Sendo desígnio nacional trazer o gasoduto para Timor-Leste, para já, urge parcimónia e contenção nas despesas públicas, visto do lado conservador das coisas, o exercício pelo rigor nas contas públicas, nos gastos e rendimentos dos bens e serviços para o equilíbrio do saldo orçamental, exigindo-se muita prudência. Do lado mais arrojado, urge o consenso nacional na escolha de políticas claras, sobretudo no que respeita o capital de desenvolvimento injetado nas grandes infraestruturas, investimento do grande capital e megaprojetos com retornos só a longo prazo, fase onde poderá estar em causa as necessidades básicas da população sobretudo em bens e serviços, não descurando dos riscos da inflação, da flutuação do preço do petróleo no mercado mundial e o fluxo da economia do País. Precisa sangue-frio nestas decisões cruciais. O que não tem faltado para Timor-Leste é a determinação de querer vencer os desafios.

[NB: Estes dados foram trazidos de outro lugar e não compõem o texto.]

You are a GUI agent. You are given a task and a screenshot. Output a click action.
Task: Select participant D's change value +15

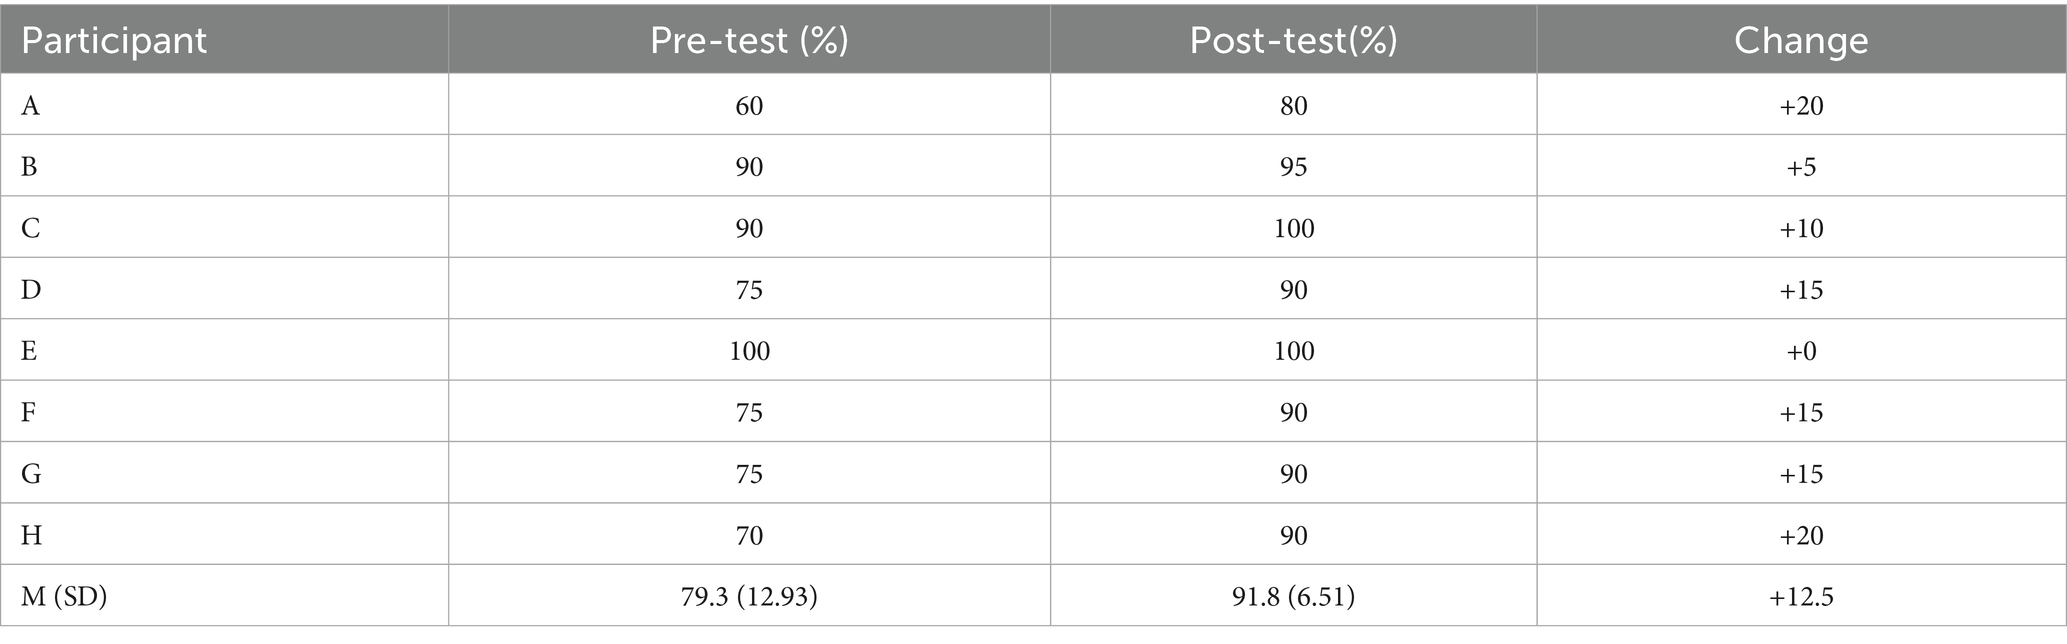pos(1801,290)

De todos os prejuízos contabilizados, prejuízos financeiros, perdas de vida humanas durante a ocupação Australiana e Japonesa na Segunda Guerra Mundial em 1942 em que mais de 75 mil vidas pereceram pela causa dos aliados, o aval de Canberra para a ocupação brutal Indonésia em 1975 que ceifou mais 200 mil vidas timorenses no passado; urge hoje o imperativo da paz no país, de paz com os vizinhos, do bem-estar social dos timorenses e o progresso material na senda dos países desenvolvidos. O nosso presente e o futuro de novas gerações comprometem-nos e pesam imenso no prato da balança à prova dos grandes desafios do progresso.

Resta-nos em último reduto salvaguardar a nossa riqueza que faz parte da construção da nossa dignidade humana como povo, como nação e como Estado. Mais uma batalha, trazer o gasoduto para Timor-Leste. Preza-nos não só ter os louros conquistados, mas também a ousadia para faturar o proveito e os lucros.